Thomas Nast's 1869 Thanksgiving cartoon pictured Uncle Sam carving a turkey at a diverse post-Civil Ware table inhabited a legion of ethnic stereotypes under the watchful eyes of Presidents Lincoln, Washington, and Grant belied Nast's own strong Nativist bias. He extoled universal suffrage for freed slaves and women, but certainly didn't mean if to include the table's Native American interloper.For
some, the annual angst over Thanksgiving is upon us. For years Native American protests that the Holiday represents European
colonialism, American racism, cultural erasure, and actual genocide have begun to register
with many of the rest of the current
inhabitants of this country.
It is hard to deny that our First Nations, as the Canadians
call their aboriginal peoples,
have an excellent point. The
people we call Pilgrims represented the
tip of the spear of a virtual invasion. Despite their reliance on the wisdom and assistance of the natives to survive their first
brutal year at Plymouth and the shared harvest feast they reportedly
had, in less than a generation the settlers
were engaged in brutal warfare
to annihilate or displace their former neighbors.
Ron Cobb's iconic 1968 cartoon from the Los Angeles Free Press perfectly illustrates the critisism of Thanksgiving as a settler/colonist travesty.
Growing
numbers are now joining in a boycott of
the holiday and are even joining Native American protests from Plymouth
itself to Seattle. Others, bowing to family pressure show up to dinner
armed with arguments that the whole affair is a racist travesty. Next to those who try and inflict their own brand of religion on a typically diverse American family or bring their political chips-on-the-shoulders to the
table these folks are the cause of
an epidemic of eye-rolling,
groans, and occasional full blown
family drama.
As
if that weren’t enough, there seem to be no end of other reasons to hate on Thanksgiving—the ecological
damage of factory farming, the ethical
and health horrors of carnivorism,
gluttony in the face of a starving
world, wanton consumerism in the
launch of the Holiday shopping season,
and the brutal enjoyment of men hurtling themselves at each other
in a modern re-creation of the Roman
Gladiator spectacles.
Whew! And if all that wasn’t enough, we should not gloat in the embrace of our families and friends because too many are alone.
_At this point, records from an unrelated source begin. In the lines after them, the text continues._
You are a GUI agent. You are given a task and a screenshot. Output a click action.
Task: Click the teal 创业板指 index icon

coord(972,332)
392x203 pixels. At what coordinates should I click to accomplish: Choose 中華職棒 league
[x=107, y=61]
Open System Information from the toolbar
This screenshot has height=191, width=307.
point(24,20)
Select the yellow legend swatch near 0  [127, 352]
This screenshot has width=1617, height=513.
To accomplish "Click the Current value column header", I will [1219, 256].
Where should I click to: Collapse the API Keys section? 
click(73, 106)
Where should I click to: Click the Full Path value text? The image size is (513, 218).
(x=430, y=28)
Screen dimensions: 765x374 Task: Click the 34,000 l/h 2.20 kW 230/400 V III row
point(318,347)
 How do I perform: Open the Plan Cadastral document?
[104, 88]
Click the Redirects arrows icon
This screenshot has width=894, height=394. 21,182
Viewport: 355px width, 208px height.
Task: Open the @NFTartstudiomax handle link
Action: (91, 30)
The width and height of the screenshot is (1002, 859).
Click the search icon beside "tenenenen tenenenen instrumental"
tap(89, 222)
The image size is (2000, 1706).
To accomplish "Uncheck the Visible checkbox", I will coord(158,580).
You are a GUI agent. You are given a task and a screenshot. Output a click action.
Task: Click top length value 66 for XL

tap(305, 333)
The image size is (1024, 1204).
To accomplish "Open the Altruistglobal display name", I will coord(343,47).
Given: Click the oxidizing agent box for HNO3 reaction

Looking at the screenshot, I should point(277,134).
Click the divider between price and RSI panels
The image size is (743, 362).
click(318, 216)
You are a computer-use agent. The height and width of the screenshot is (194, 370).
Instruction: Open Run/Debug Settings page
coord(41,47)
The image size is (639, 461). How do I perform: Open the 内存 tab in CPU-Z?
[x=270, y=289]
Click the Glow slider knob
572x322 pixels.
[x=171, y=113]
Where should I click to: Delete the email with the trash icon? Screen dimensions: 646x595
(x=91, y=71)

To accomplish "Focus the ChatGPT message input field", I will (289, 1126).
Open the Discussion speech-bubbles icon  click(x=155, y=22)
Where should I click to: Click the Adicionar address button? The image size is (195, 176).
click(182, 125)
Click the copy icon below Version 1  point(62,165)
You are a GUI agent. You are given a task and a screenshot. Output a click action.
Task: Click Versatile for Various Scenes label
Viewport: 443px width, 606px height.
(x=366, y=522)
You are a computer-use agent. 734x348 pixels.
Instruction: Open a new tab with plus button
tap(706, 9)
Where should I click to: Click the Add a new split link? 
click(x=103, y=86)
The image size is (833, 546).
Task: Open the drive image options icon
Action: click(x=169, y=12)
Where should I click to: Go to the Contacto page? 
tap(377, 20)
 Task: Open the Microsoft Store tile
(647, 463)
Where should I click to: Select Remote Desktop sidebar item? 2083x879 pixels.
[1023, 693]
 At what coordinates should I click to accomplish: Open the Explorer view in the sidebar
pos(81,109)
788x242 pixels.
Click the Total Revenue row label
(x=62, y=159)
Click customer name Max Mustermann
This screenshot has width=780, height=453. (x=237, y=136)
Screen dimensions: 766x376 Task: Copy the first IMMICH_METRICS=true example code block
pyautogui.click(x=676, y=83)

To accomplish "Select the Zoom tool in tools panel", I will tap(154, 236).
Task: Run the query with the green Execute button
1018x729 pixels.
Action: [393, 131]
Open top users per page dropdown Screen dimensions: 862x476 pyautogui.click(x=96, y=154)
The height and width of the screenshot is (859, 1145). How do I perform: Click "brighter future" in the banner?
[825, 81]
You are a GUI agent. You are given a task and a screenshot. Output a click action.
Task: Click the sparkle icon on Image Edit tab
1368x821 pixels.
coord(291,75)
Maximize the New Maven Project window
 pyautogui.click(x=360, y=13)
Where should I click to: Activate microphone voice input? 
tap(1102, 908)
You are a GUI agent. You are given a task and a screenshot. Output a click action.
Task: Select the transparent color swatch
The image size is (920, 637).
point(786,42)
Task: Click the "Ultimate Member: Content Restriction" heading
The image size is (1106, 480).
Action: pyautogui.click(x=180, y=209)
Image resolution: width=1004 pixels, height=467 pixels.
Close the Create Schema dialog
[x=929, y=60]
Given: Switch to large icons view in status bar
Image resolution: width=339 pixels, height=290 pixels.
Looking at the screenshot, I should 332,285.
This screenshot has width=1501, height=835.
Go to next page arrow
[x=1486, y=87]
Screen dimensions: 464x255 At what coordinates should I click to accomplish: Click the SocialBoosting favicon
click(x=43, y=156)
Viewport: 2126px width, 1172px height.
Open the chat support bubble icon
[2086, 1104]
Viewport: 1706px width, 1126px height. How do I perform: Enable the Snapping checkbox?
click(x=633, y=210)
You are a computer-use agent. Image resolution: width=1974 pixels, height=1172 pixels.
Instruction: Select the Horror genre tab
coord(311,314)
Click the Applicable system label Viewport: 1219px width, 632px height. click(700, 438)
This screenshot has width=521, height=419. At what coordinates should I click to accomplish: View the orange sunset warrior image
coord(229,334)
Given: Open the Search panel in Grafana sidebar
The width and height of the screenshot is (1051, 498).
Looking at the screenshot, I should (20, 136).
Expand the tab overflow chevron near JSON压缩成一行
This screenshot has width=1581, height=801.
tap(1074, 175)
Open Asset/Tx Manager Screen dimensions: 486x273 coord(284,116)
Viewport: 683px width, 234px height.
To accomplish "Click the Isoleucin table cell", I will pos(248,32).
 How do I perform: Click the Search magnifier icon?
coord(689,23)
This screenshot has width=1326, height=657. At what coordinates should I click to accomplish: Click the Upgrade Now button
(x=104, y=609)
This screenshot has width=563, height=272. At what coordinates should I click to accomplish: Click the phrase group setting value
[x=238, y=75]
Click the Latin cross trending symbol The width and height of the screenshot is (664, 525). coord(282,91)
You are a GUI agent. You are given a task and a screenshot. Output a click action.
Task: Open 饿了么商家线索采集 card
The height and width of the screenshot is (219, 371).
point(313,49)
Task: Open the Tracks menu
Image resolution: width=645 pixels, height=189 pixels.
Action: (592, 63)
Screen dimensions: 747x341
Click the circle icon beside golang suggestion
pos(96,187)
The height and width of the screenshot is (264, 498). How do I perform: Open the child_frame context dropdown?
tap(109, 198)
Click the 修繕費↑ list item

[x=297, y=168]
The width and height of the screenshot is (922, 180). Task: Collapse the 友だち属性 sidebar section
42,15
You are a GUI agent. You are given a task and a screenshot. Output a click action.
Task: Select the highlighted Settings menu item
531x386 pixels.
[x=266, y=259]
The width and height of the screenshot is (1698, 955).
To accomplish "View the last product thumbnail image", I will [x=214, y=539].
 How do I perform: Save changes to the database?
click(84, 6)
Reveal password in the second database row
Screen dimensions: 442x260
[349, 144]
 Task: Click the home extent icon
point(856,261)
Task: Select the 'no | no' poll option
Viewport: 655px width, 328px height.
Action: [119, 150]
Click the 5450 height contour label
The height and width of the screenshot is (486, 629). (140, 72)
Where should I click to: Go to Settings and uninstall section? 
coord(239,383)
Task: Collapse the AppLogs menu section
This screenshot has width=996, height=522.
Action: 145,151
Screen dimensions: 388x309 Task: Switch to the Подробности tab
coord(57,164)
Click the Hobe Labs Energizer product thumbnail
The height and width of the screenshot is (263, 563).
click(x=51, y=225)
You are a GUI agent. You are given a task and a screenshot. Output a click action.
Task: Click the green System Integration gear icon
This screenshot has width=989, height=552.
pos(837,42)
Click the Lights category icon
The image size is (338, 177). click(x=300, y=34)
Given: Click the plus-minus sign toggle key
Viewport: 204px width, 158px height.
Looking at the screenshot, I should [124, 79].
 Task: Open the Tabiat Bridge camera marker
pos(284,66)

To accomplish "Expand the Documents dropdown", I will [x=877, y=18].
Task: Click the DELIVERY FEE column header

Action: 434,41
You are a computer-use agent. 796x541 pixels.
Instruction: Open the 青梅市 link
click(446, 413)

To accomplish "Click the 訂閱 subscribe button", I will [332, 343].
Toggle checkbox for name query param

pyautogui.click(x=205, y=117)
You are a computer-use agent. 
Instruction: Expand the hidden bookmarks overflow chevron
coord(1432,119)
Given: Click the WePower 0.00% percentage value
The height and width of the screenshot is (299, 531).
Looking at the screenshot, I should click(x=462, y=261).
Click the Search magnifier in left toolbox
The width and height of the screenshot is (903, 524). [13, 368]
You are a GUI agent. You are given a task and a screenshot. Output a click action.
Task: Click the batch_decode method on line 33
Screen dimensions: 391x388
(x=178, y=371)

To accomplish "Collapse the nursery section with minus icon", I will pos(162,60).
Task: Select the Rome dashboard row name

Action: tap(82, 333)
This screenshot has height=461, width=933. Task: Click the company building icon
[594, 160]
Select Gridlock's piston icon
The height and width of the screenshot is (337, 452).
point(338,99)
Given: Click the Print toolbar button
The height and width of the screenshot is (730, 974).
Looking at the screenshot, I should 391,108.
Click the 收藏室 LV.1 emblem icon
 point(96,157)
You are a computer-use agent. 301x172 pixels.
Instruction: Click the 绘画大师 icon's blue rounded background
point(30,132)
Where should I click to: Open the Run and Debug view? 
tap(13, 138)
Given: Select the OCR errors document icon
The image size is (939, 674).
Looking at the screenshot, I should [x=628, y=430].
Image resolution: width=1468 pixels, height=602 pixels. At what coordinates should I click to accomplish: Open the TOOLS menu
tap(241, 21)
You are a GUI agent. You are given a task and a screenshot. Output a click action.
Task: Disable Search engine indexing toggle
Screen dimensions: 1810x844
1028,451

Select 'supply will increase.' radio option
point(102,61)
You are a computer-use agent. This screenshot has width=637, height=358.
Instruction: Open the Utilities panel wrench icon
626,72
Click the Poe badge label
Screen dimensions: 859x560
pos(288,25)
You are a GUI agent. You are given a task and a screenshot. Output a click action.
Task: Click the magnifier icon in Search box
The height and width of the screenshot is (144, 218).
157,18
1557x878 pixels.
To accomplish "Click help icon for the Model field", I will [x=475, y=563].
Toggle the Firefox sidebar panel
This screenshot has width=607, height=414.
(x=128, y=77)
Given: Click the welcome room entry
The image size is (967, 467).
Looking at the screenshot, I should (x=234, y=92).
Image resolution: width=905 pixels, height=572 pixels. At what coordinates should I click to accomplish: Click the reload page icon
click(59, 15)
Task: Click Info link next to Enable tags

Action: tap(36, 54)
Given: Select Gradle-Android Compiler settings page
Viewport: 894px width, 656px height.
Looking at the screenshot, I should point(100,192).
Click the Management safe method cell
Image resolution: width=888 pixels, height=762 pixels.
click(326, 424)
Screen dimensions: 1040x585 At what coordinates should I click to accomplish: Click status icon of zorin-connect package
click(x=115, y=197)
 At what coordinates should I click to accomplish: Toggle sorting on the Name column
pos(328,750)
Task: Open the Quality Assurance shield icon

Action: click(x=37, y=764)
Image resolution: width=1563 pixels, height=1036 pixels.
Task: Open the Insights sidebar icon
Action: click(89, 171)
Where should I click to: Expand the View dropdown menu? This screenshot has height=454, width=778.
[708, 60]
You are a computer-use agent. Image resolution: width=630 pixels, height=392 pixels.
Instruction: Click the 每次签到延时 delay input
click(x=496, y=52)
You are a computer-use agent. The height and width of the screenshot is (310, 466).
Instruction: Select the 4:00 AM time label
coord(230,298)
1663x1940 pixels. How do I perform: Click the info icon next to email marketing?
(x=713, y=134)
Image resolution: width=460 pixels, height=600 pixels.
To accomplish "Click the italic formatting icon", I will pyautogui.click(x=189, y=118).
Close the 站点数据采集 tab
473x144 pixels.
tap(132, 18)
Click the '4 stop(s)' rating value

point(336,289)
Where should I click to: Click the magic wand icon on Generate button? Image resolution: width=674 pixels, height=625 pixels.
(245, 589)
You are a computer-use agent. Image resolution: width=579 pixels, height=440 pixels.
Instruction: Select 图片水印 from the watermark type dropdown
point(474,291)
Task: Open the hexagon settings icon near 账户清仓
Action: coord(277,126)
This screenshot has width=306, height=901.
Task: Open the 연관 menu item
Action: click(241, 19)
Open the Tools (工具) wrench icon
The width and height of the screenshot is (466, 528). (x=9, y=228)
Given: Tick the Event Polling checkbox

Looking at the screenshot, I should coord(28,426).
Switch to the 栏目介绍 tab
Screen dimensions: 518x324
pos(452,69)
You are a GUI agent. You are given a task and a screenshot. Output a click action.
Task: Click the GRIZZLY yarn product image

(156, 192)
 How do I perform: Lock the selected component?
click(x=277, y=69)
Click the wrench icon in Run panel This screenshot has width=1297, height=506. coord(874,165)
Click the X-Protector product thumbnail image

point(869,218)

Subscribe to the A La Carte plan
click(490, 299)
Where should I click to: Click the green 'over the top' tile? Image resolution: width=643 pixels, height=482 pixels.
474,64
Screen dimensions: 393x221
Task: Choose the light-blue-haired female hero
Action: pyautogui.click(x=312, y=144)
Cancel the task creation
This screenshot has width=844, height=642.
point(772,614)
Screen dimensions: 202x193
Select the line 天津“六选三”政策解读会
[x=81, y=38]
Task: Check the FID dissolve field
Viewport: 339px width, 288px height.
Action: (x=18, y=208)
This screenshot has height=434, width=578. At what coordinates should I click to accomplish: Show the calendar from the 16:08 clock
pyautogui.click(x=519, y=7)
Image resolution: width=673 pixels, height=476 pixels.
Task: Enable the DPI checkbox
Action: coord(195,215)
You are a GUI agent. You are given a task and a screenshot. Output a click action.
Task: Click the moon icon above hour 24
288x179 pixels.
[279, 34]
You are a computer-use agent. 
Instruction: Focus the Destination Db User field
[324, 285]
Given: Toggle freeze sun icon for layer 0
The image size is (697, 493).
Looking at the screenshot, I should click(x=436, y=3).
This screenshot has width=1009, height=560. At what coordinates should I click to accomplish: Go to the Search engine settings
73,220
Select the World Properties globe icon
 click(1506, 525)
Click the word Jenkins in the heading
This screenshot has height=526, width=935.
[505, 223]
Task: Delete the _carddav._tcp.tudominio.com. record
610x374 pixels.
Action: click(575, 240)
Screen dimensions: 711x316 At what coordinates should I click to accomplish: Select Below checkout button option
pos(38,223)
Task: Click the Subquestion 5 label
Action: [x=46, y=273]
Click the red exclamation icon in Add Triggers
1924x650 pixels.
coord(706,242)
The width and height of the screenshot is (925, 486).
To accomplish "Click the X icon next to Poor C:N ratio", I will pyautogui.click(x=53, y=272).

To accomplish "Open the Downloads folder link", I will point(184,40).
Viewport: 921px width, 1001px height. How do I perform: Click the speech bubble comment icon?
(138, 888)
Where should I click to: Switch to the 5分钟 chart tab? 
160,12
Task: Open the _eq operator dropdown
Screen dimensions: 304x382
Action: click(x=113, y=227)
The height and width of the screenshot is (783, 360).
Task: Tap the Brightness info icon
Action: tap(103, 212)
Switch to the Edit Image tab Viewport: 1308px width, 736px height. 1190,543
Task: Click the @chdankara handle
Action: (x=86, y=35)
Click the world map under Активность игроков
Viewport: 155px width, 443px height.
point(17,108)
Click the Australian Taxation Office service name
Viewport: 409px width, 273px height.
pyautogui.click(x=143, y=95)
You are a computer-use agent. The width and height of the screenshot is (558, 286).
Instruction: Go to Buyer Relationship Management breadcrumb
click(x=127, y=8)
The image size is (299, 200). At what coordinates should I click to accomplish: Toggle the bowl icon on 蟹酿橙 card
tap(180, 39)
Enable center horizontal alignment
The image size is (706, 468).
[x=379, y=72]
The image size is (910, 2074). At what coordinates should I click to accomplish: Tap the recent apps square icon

Now there is more than a kernel of truth to all of these criticisms. And there is
nothing wrong with taking time at the holiday to consider them—and to
consider how we can all do and be better.
The
cornucopia, a horn shaped basket of ancient Greek origins that over
flows with bountiful produce, is a symbol of Thanksgiving as a harvest
festival. On the other hand, there is much to admire in Thanksgiving. First, it
is, after all in its heart, a harvest
festival. Virtually every culture
that has been dependent on agriculture marked the critical completion
of the harvest, which staves off
starvation for another year, with some sort of festival. Just because
we are Americans, doesn’t mean that we don’t deserve a festival,
too.
Second, it is a feast day, something else common to most cultures. Here we
have no other national feast, accessible to all unless you count
burgers and brats on the grill on
Memorial Day. Members of the many religious groups that populate our country may have their
particular feasts—Christmas and Easter, the Passover Seder,
Eid ul-Fitr, Diwali but only Thanksgiving allows us all to gather around one table.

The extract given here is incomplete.